*** Exercise data ***

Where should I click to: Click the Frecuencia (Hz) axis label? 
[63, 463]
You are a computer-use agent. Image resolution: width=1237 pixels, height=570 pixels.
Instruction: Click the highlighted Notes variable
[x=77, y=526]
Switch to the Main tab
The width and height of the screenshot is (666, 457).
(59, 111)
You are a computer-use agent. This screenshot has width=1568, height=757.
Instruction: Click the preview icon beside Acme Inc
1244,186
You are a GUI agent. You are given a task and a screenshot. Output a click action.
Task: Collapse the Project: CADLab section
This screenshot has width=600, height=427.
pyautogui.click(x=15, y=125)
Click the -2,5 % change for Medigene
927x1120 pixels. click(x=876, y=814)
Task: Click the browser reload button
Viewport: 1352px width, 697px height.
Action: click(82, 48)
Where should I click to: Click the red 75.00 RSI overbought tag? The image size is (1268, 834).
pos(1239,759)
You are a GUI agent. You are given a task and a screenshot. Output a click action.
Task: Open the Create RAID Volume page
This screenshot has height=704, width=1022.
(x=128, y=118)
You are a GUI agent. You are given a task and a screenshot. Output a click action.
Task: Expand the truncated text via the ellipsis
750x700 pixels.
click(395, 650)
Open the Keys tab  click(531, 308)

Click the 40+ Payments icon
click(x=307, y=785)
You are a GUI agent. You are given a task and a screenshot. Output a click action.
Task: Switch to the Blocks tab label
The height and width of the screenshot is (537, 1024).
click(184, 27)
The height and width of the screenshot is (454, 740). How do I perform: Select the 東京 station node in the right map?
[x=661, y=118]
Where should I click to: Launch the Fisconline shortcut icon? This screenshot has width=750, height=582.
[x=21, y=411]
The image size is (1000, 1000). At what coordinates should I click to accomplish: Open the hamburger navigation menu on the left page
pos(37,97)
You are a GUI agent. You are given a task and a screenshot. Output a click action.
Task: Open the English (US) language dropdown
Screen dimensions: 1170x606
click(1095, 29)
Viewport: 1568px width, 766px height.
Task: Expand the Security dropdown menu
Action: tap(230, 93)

*** End of Exercise data ***

• What the task requires
Retype the material above, character for character.

• Output for this exercise
Where should I click to: Click the Frecuencia (Hz) axis label? 
[63, 463]
You are a computer-use agent. Image resolution: width=1237 pixels, height=570 pixels.
Instruction: Click the highlighted Notes variable
[x=77, y=526]
Switch to the Main tab
The width and height of the screenshot is (666, 457).
(59, 111)
You are a computer-use agent. This screenshot has width=1568, height=757.
Instruction: Click the preview icon beside Acme Inc
1244,186
You are a GUI agent. You are given a task and a screenshot. Output a click action.
Task: Collapse the Project: CADLab section
This screenshot has width=600, height=427.
pyautogui.click(x=15, y=125)
Click the -2,5 % change for Medigene
927x1120 pixels. click(x=876, y=814)
Task: Click the browser reload button
Viewport: 1352px width, 697px height.
Action: click(82, 48)
Where should I click to: Click the red 75.00 RSI overbought tag? The image size is (1268, 834).
pos(1239,759)
You are a GUI agent. You are given a task and a screenshot. Output a click action.
Task: Open the Create RAID Volume page
This screenshot has height=704, width=1022.
(x=128, y=118)
You are a GUI agent. You are given a task and a screenshot. Output a click action.
Task: Expand the truncated text via the ellipsis
750x700 pixels.
click(395, 650)
Open the Keys tab  click(531, 308)

Click the 40+ Payments icon
click(x=307, y=785)
You are a GUI agent. You are given a task and a screenshot. Output a click action.
Task: Switch to the Blocks tab label
The height and width of the screenshot is (537, 1024).
click(184, 27)
The height and width of the screenshot is (454, 740). How do I perform: Select the 東京 station node in the right map?
[x=661, y=118]
Where should I click to: Launch the Fisconline shortcut icon? This screenshot has width=750, height=582.
[x=21, y=411]
The image size is (1000, 1000). At what coordinates should I click to accomplish: Open the hamburger navigation menu on the left page
pos(37,97)
You are a GUI agent. You are given a task and a screenshot. Output a click action.
Task: Open the English (US) language dropdown
Screen dimensions: 1170x606
click(1095, 29)
Viewport: 1568px width, 766px height.
Task: Expand the Security dropdown menu
Action: tap(230, 93)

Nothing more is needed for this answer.